Here starts the log of the error:
Traceback (most recent call last): File "/usr/lib/python3.6/runpy.py", line 193, in _run_module_as_main "main", mod_spec) File "/usr/lib/python3.6/runpy.py", line 85, in _run_code exec(code, run_globals) File "/home/dawn-benchmark/tensorflow-qa-orig/bi-att-flow/basic/cli.py", line 112, in
tf.app.run()
File "/usr/local/lib/python3.6/dist-packages/tensorflow/python/platform/app.py", line 48, in run
_sys.exit(main(_sys.argv[:1] + flags_passthrough))

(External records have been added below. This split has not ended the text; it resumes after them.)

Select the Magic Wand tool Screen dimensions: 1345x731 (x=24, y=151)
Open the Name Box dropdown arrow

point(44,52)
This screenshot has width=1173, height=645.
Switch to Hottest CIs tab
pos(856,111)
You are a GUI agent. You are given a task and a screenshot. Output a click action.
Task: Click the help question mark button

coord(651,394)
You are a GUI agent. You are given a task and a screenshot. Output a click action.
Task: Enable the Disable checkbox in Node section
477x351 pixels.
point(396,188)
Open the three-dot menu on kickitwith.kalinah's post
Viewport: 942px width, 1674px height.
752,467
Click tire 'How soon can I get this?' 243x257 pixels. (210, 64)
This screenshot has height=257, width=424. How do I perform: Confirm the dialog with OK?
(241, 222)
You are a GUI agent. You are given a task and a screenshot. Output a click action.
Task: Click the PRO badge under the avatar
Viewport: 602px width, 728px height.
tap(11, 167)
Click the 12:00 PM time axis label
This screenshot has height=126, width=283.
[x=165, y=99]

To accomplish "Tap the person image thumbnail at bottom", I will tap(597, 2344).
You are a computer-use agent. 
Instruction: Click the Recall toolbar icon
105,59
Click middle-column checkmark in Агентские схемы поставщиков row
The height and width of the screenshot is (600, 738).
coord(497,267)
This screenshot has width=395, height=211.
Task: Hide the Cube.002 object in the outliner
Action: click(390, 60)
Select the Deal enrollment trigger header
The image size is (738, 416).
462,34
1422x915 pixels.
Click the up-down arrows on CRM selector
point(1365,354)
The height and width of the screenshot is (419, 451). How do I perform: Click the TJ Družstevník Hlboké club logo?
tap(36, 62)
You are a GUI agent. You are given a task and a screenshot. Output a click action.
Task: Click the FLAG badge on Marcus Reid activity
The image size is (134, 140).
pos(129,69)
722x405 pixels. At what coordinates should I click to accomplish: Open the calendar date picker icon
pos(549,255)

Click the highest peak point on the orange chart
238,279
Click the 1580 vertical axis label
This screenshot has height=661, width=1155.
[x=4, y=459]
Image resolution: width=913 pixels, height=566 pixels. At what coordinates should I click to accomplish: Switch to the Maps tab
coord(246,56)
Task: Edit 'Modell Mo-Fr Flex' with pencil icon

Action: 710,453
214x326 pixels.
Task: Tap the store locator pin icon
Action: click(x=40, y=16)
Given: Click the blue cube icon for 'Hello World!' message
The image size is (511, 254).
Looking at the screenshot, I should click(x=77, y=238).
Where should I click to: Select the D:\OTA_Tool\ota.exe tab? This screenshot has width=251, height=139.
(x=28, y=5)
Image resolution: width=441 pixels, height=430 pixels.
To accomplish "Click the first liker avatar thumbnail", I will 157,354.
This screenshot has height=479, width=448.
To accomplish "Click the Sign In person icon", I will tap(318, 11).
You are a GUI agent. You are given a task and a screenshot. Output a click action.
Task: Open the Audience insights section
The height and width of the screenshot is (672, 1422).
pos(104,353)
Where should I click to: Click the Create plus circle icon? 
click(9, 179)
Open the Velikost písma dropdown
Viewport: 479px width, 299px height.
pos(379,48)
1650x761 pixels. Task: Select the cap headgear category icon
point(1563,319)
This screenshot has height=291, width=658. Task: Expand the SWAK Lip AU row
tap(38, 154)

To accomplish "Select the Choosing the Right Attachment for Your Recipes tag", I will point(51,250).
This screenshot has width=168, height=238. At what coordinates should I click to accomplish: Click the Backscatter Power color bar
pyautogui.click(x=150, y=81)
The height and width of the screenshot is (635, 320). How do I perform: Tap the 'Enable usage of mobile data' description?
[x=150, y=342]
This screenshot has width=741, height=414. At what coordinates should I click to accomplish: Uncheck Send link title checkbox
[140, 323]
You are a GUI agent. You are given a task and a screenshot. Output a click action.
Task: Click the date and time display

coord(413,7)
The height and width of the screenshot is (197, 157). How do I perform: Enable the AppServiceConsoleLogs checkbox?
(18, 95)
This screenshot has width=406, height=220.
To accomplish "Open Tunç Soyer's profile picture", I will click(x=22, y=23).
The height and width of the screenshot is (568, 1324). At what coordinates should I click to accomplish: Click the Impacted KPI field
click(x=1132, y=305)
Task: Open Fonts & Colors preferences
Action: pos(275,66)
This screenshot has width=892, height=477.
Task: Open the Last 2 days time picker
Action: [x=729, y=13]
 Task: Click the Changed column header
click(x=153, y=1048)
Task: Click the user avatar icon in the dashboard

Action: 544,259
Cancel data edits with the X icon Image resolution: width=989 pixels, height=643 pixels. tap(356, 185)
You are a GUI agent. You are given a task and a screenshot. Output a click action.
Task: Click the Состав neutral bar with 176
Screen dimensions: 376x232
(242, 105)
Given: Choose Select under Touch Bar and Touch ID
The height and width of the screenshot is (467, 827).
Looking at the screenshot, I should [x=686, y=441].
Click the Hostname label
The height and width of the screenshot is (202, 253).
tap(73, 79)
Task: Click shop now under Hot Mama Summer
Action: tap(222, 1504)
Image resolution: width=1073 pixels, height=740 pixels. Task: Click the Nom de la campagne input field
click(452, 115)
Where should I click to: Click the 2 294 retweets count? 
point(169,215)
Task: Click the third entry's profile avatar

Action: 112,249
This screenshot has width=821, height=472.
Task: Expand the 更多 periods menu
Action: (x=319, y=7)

File "/home/dawn-benchmark/tensorflow-qa-orig/bi-att-flow/basic/cli.py", line 109, in main
m(config)
File "/home/dawn-benchmark/tensorflow-qa-orig/bi-att-flow/basic/main.py", line 24, in main
_train(config)
File "/home/dawn-benchmark/tensorflow-qa-orig/bi-att-flow/basic/main.py", line 83, in _train
models = get_multi_gpu_models(config)
File "/home/dawn-benchmark/tensorflow-qa-orig/bi-att-flow/basic/model.py", line 21, in get_multi_gpu_models
model = Model(config, scope, rep=gpu_idx == 0)
File "/home/dawn-benchmark/tensorflow-qa-orig/bi-att-flow/basic/model.py", line 68, in init
self._build_ema()
File "/home/dawn-benchmark/tensorflow-qa-orig/bi-att-flow/basic/model.py", line 298, in _build_ema
ema_op = ema.apply(tensors)
File "/usr/local/lib/python3.6/dist-packages/tensorflow/python/training/moving_averages.py", line 375, in apply
colocate_with_primary=(var.op.type in ["Variable", "VariableV2"]))
File "/usr/local/lib/python3.6/dist-packages/tensorflow/python/training/slot_creator.py", line 174, in create_zeros_slot
colocate_with_primary=colocate_with_primary)
File "/usr/local/lib/python3.6/dist-packages/tensorflow/python/training/slot_creator.py", line 149, in create_slot_with_initializer
dtype)
File "/usr/local/lib/python3.6/dist-packages/tensorflow/python/training/slot_creator.py", line 66, in _create_slot_var
validate_shape=validate_shape)
File "/usr/local/lib/python3.6/dist-packages/tensorflow/python/ops/variable_scope.py", line 1065, in get_variable
use_resource=use_resource, custom_getter=custom_getter)
File "/usr/local/lib/python3.6/dist-packages/tensorflow/python/ops/variable_scope.py", line 962, in get_variable
use_resource=use_resource, custom_getter=custom_getter)
File "/usr/local/lib/python3.6/dist-packages/tensorflow/python/ops/variable_scope.py", line 367, in get_variable
validate_shape=validate_shape, use_resource=use_resource)
File "/usr/local/lib/python3.6/dist-packages/tensorflow/python/ops/variable_scope.py", line 352, in _true_getter
use_resource=use_resource)
File "/usr/local/lib/python3.6/dist-packages/tensorflow/python/ops/variable_scope.py", line 682, in _get_single_variable
"VarScope?" % name)
ValueError: Variable model_1/loss/ExponentialMovingAverage/ does not exist, or was not created with tf.get_variable(). Did you mean to set reuse=None in VarScope?